**Given problem:** Collect every line of the material below that contains the word "Open", treating uppercase and lowercase letters as different.

#####

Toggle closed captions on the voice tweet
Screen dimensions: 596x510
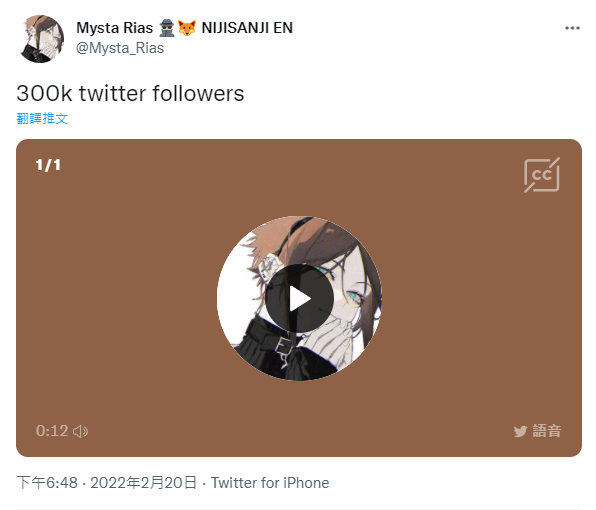[x=542, y=175]
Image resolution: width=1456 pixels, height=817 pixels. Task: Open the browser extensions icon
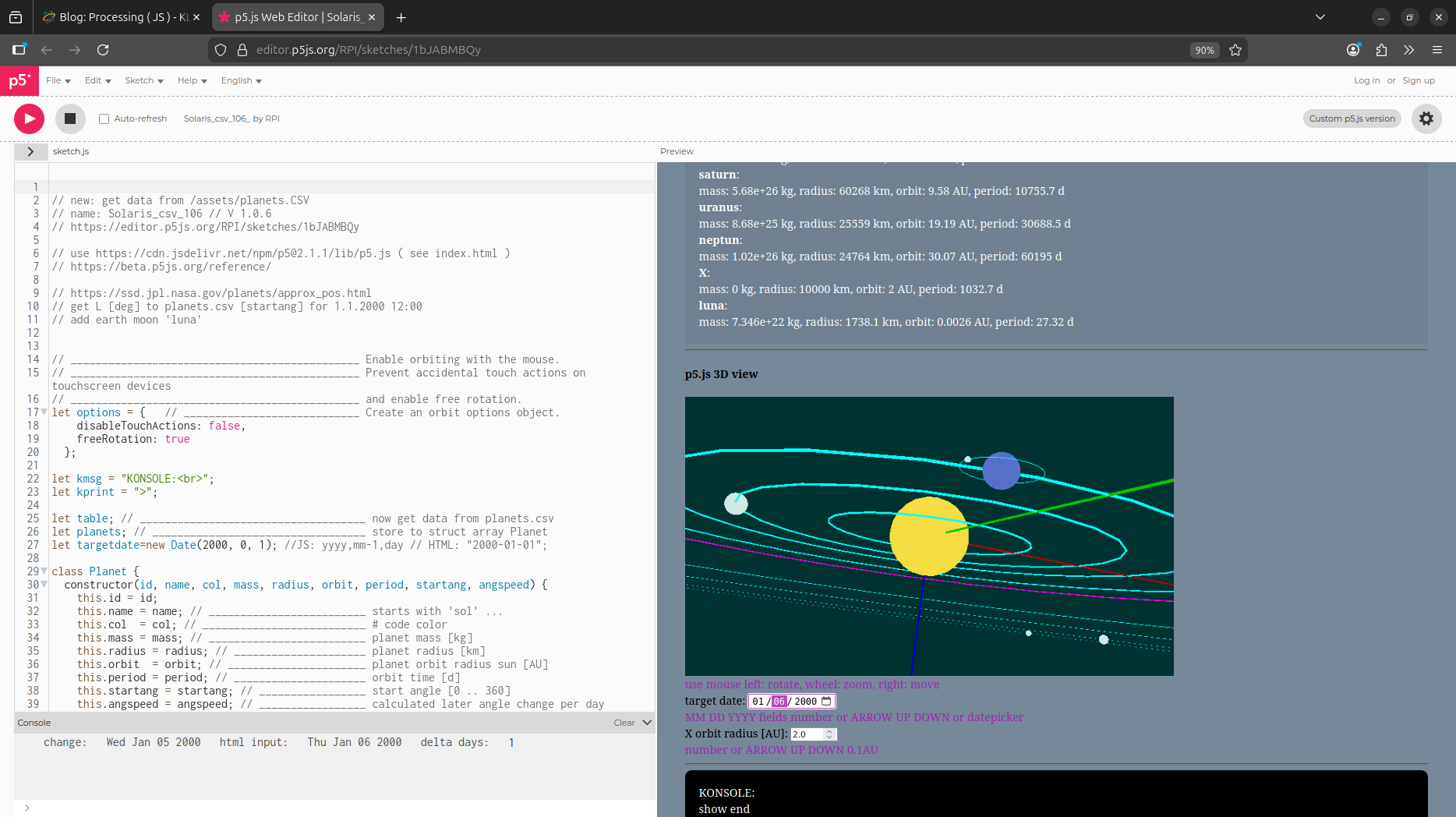point(1381,50)
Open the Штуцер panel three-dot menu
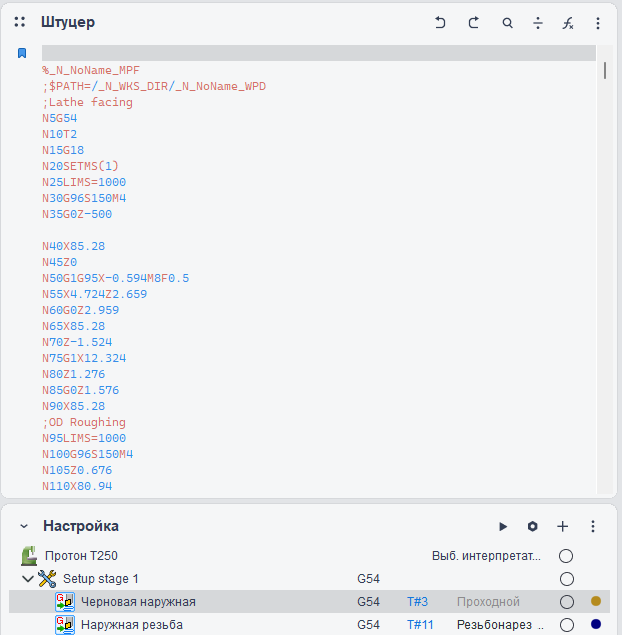Image resolution: width=622 pixels, height=635 pixels. tap(598, 22)
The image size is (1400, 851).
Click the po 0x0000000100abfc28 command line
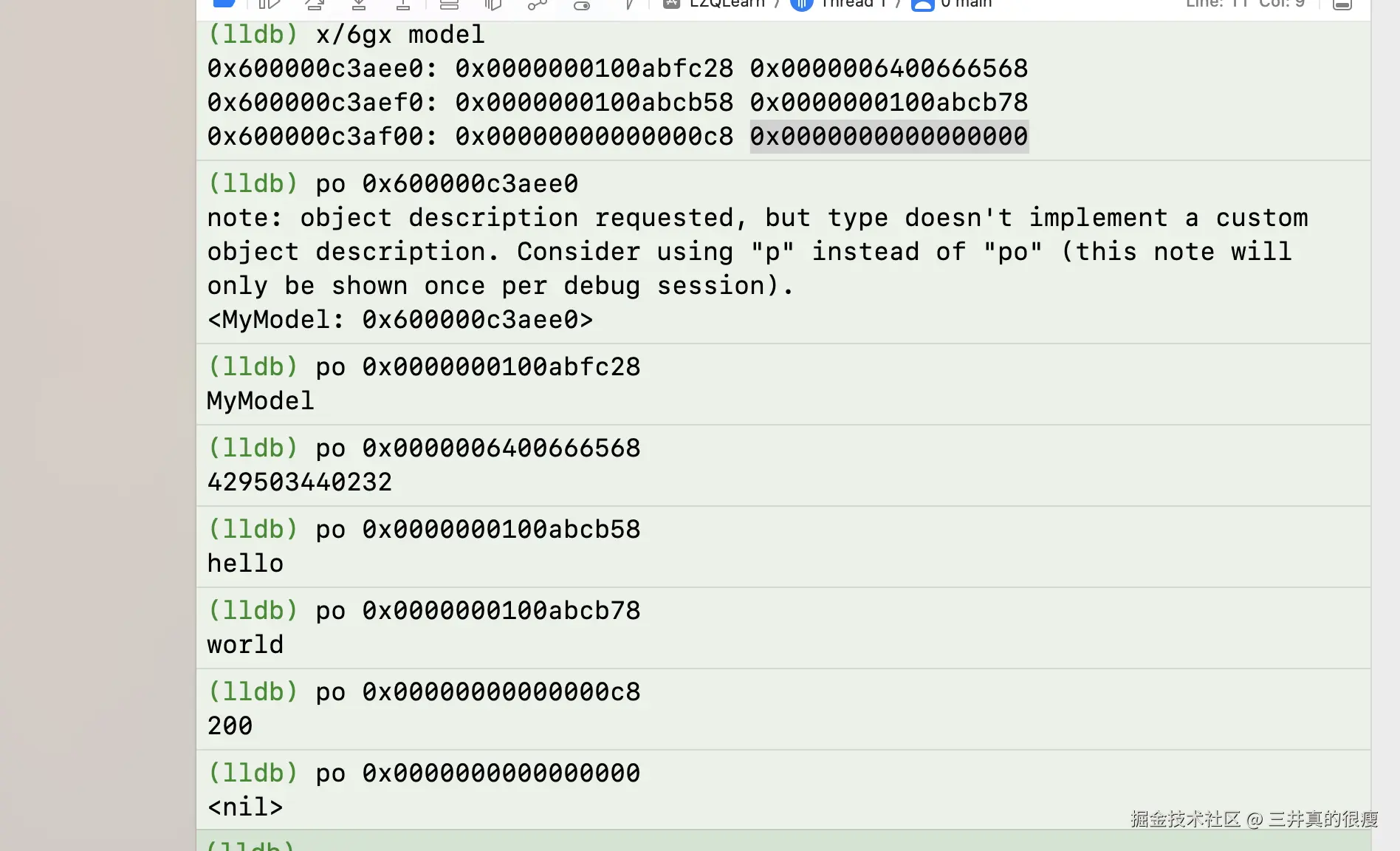[425, 367]
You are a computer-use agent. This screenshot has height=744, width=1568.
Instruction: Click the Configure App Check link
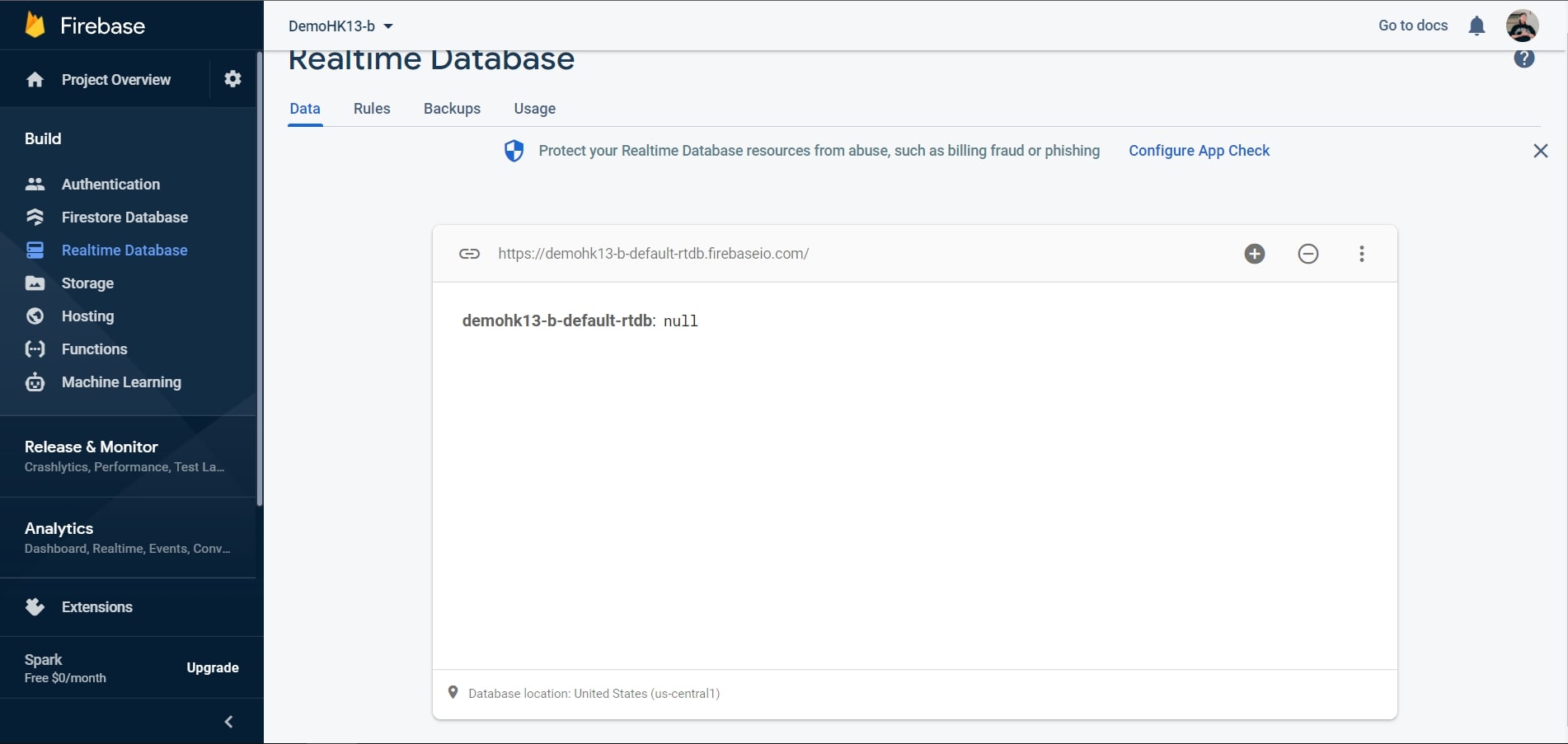tap(1199, 150)
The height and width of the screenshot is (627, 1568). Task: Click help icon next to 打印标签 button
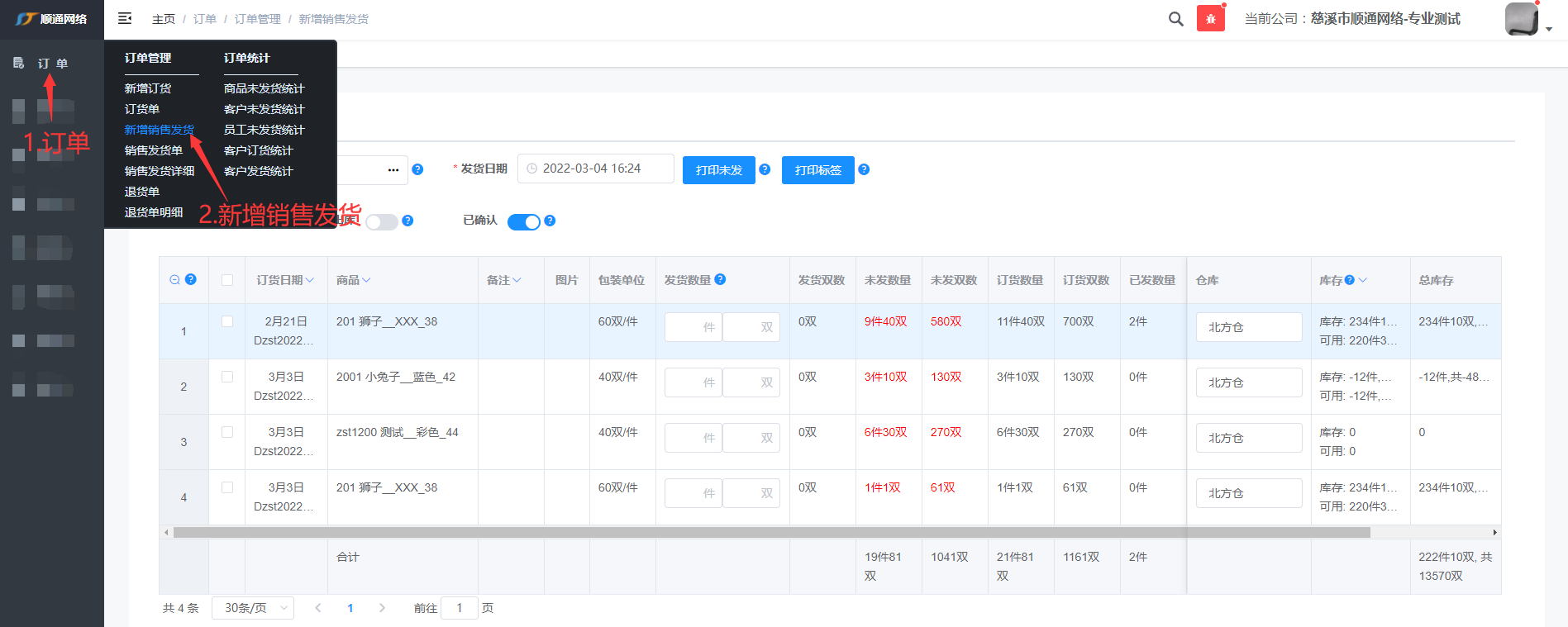(864, 169)
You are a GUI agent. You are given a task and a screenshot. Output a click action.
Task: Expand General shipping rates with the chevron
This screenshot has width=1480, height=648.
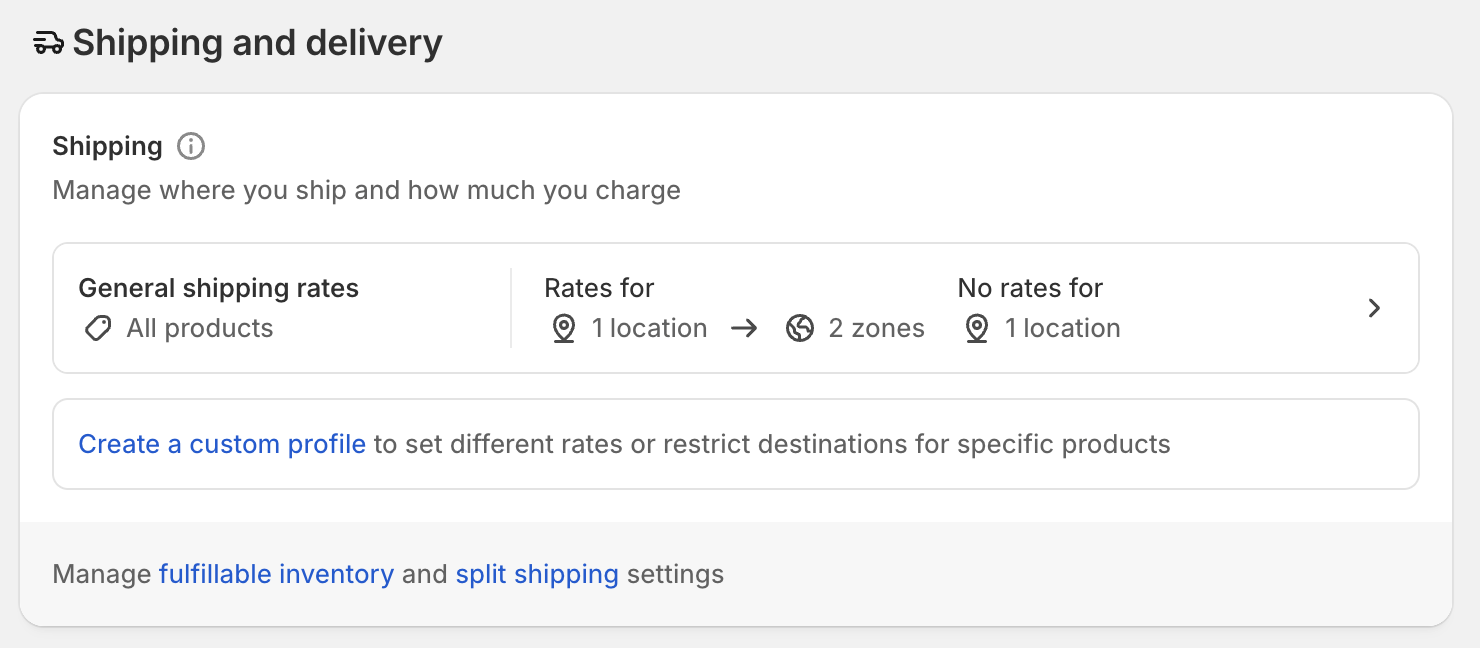(x=1375, y=308)
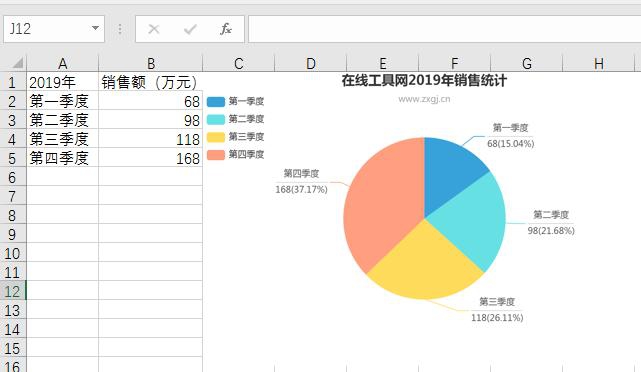Select column A header
The width and height of the screenshot is (641, 372).
tap(63, 63)
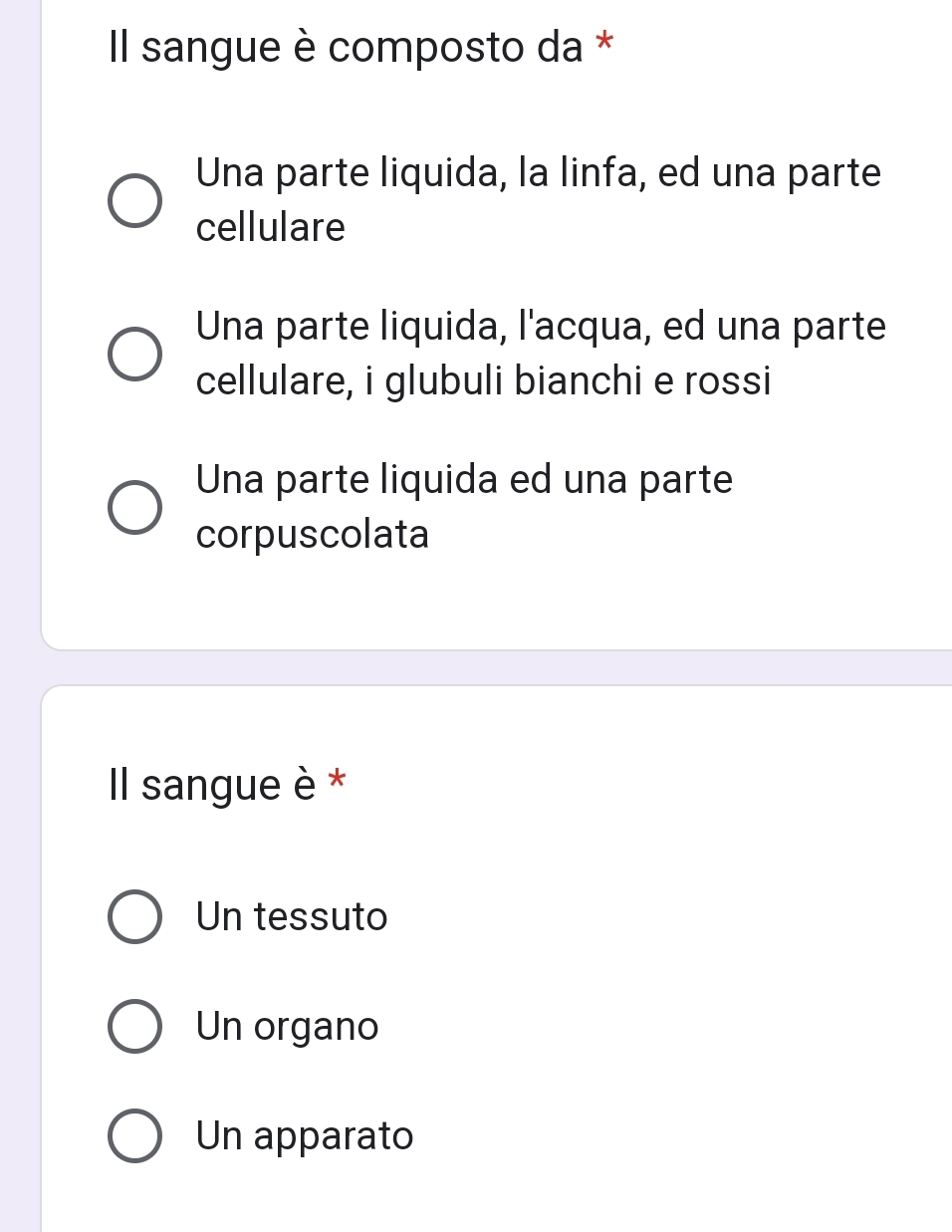The height and width of the screenshot is (1232, 952).
Task: Choose the 'Un apparato' radio button
Action: [134, 1136]

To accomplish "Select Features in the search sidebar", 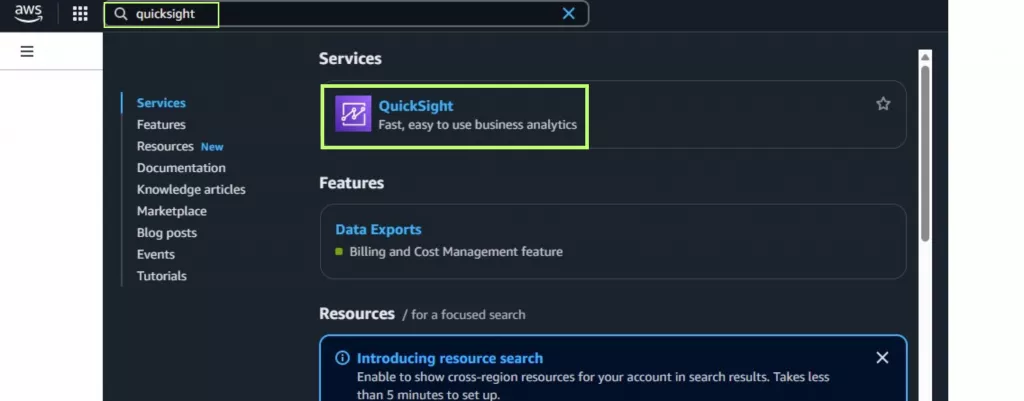I will [161, 125].
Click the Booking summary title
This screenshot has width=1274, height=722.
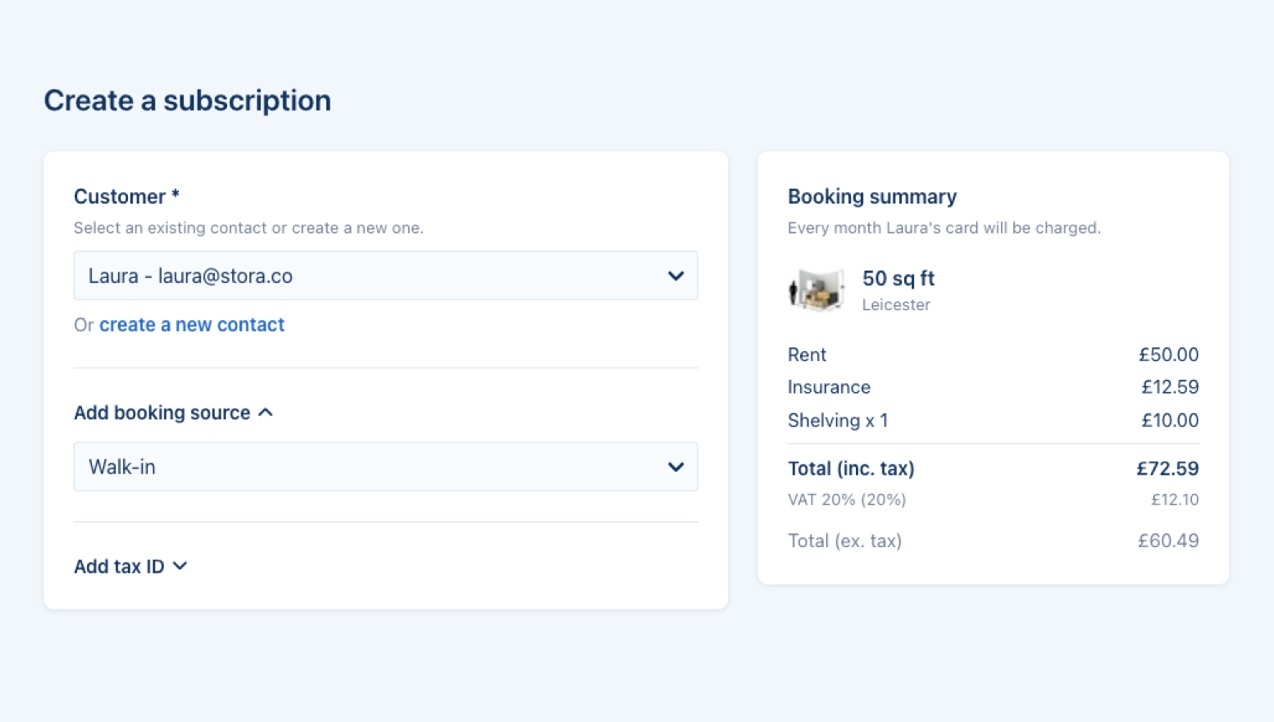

#####

**Task solution:**
Image resolution: width=1456 pixels, height=817 pixels. Task: Open the browser extensions icon
Open the Штуцер panel three-dot menu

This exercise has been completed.